For the string "agent", find every matching line in the records and copy it.

Data excerpts
========================================================================

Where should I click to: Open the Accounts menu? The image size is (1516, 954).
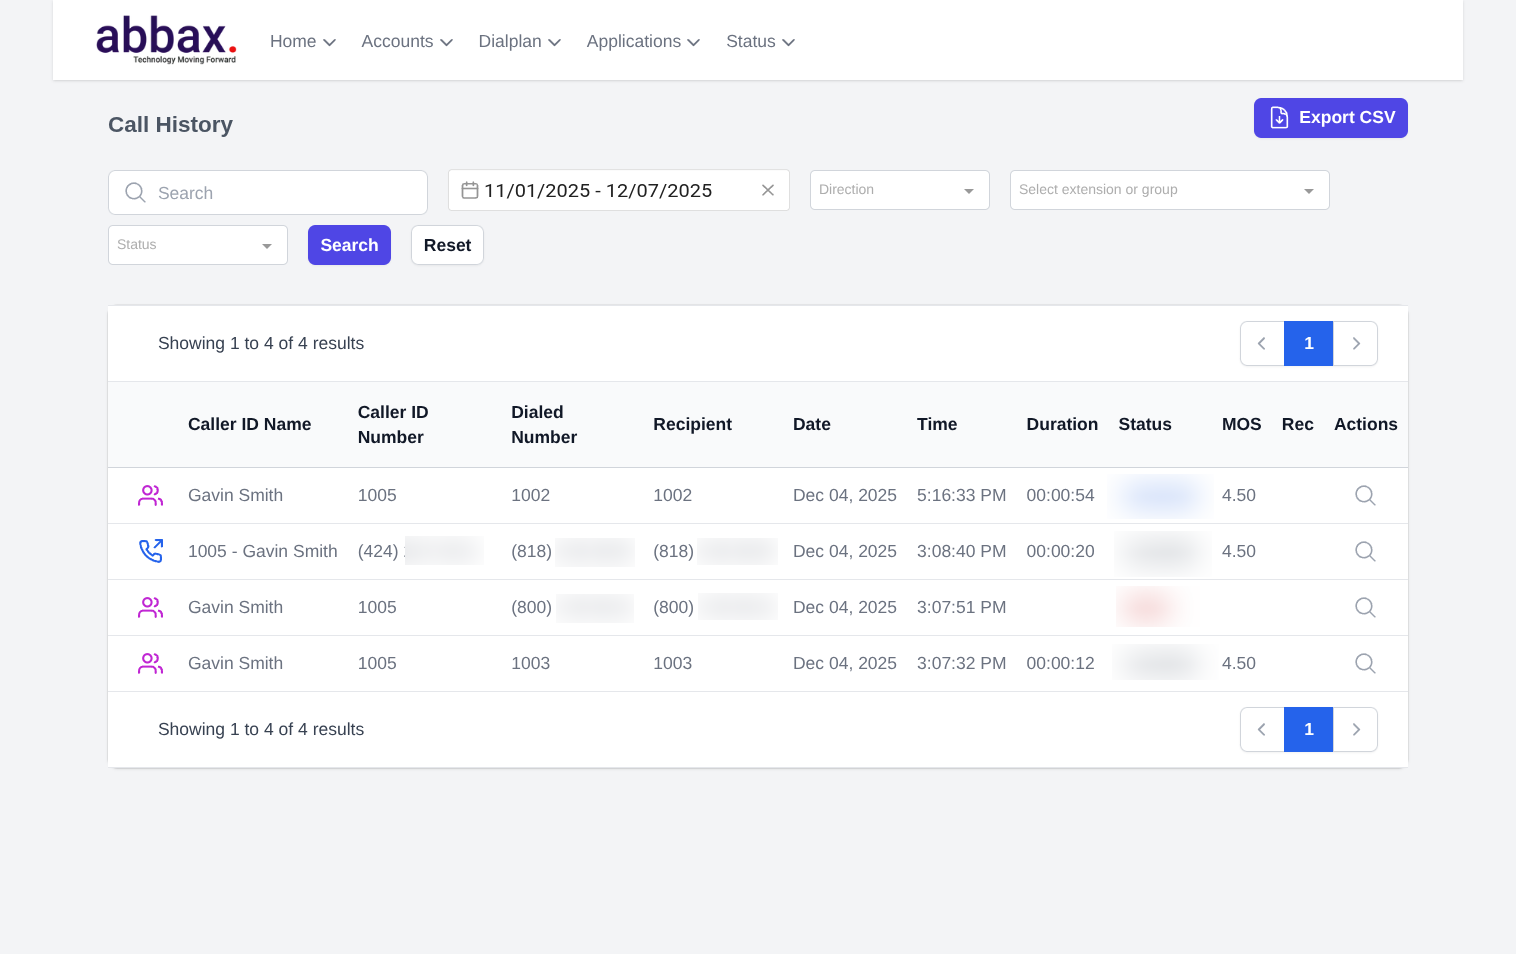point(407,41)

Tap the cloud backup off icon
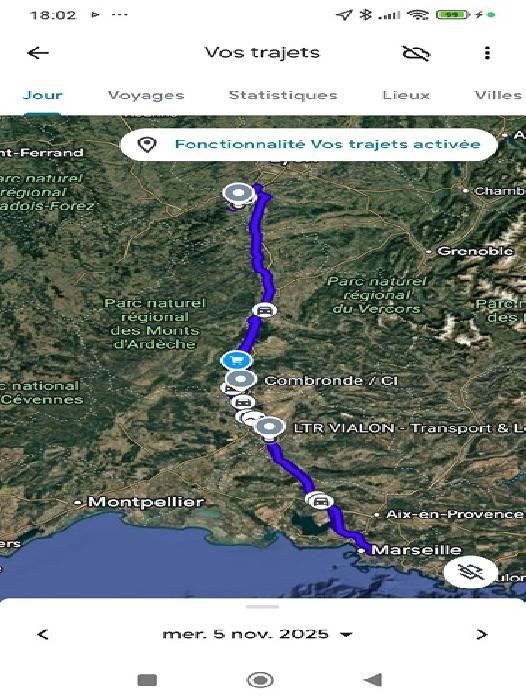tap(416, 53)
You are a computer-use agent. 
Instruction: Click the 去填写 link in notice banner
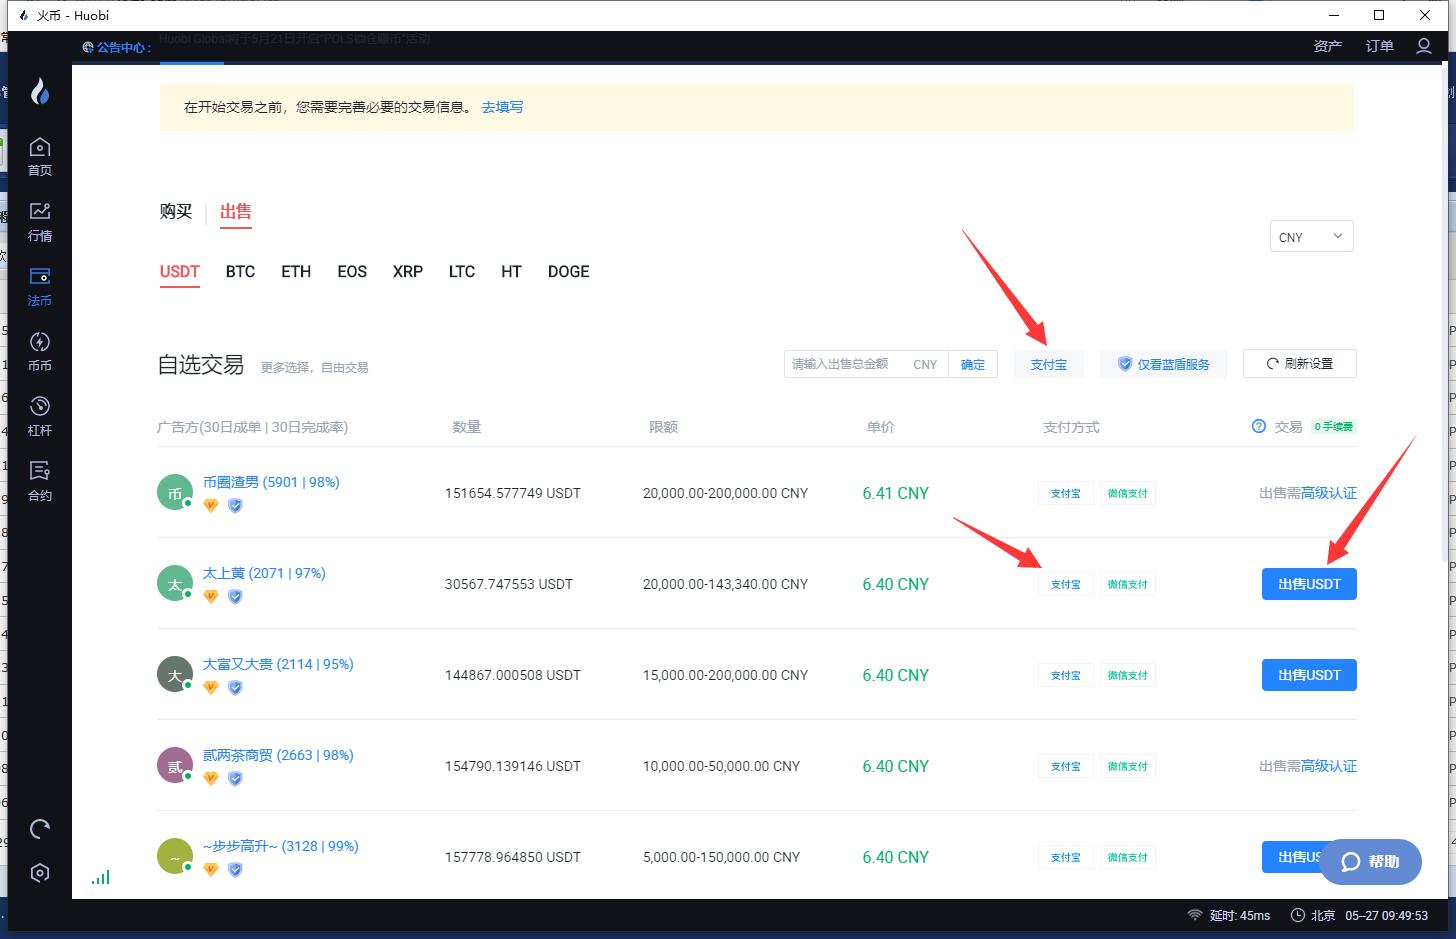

========================================================================

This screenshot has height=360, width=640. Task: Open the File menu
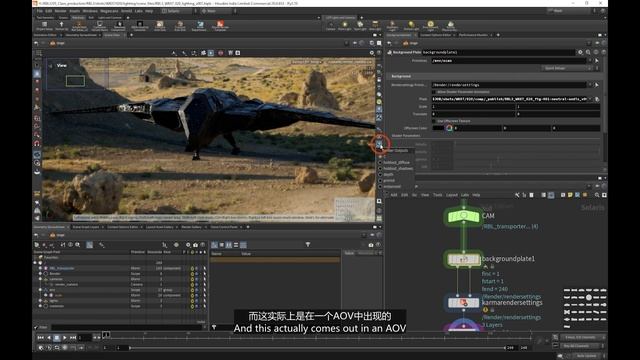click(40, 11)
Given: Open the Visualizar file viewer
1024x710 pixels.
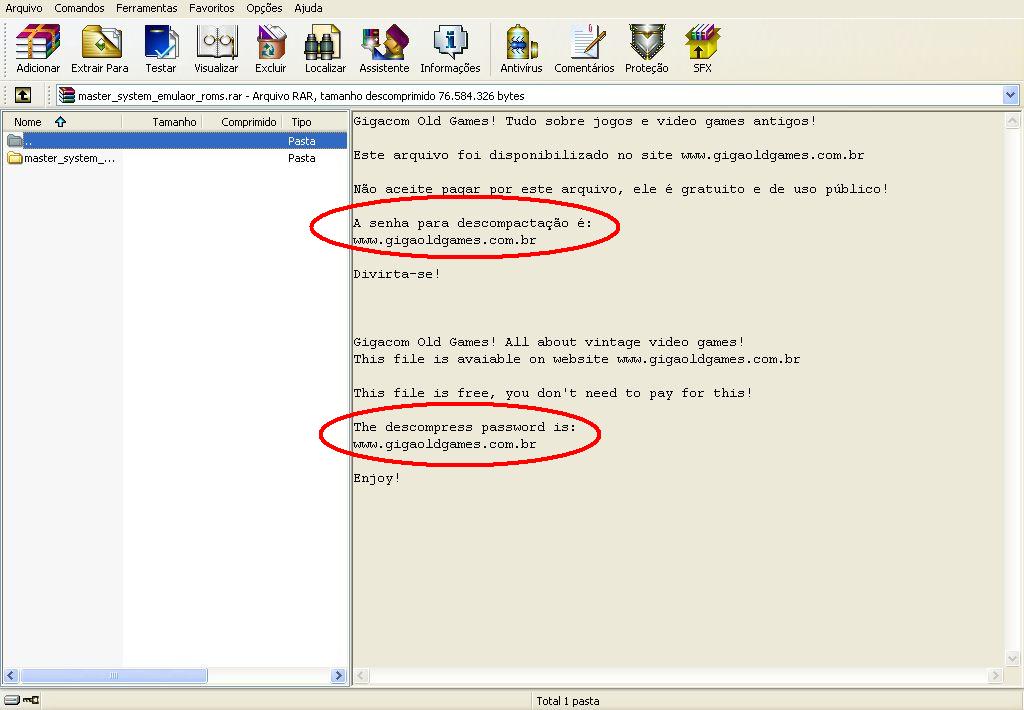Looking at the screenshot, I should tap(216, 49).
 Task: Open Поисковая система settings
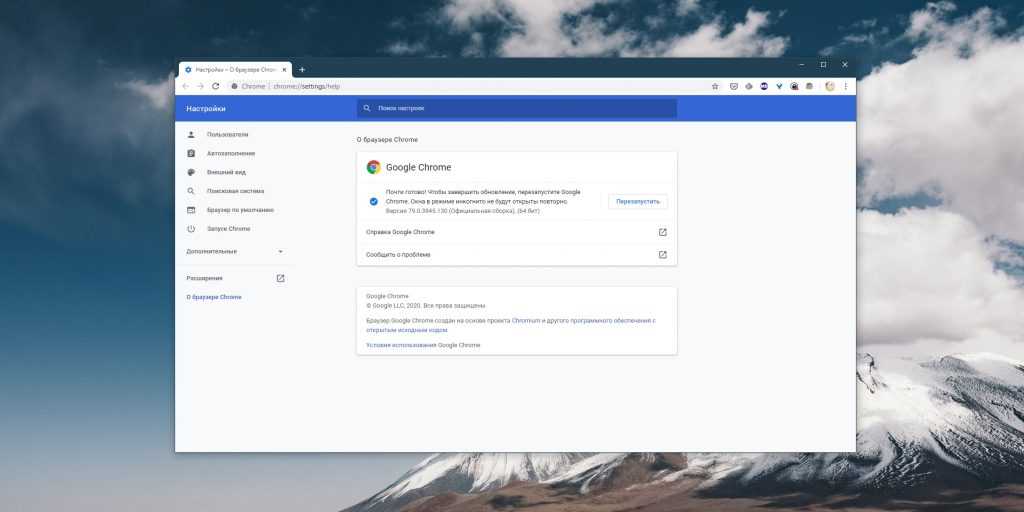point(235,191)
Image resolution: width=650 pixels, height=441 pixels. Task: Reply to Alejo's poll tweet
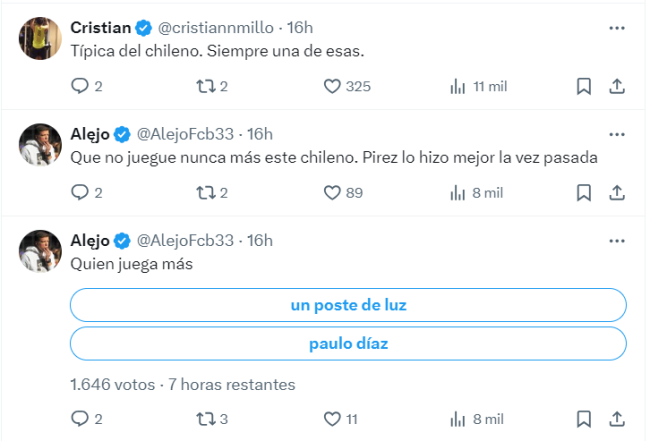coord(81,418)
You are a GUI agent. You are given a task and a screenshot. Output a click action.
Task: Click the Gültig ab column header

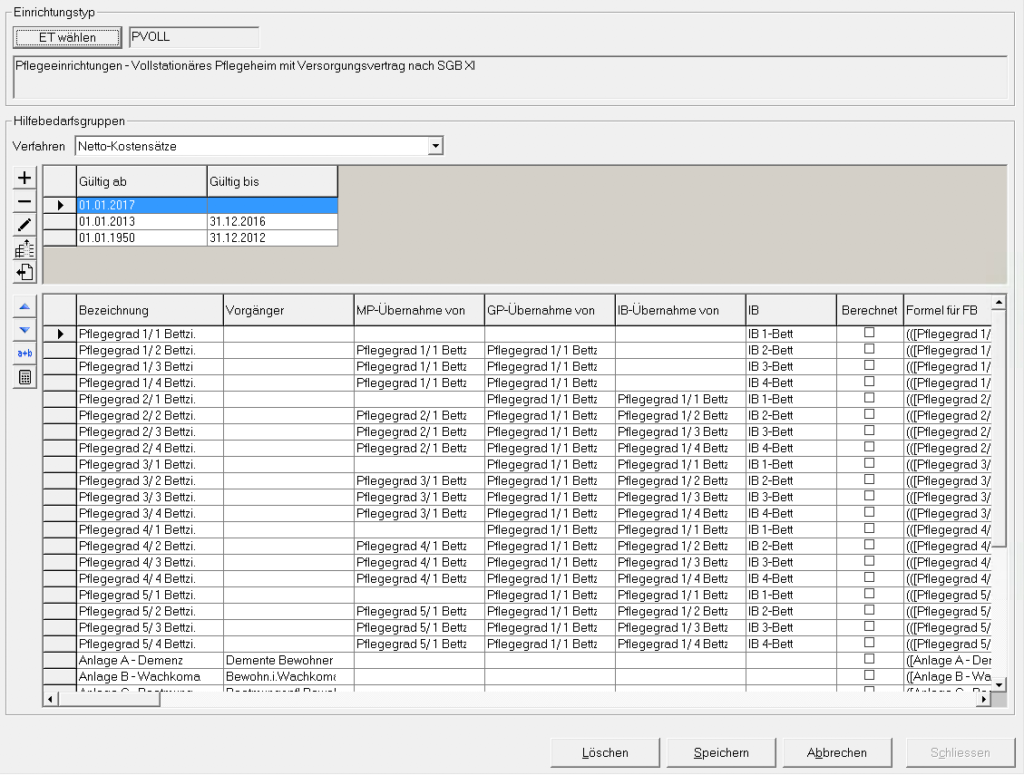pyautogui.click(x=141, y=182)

========================================================================

RESULT OF THIS EXERCISE:
You are a computer-use agent. 
You are a GUI agent. You are given a task and a screenshot. Output a click action.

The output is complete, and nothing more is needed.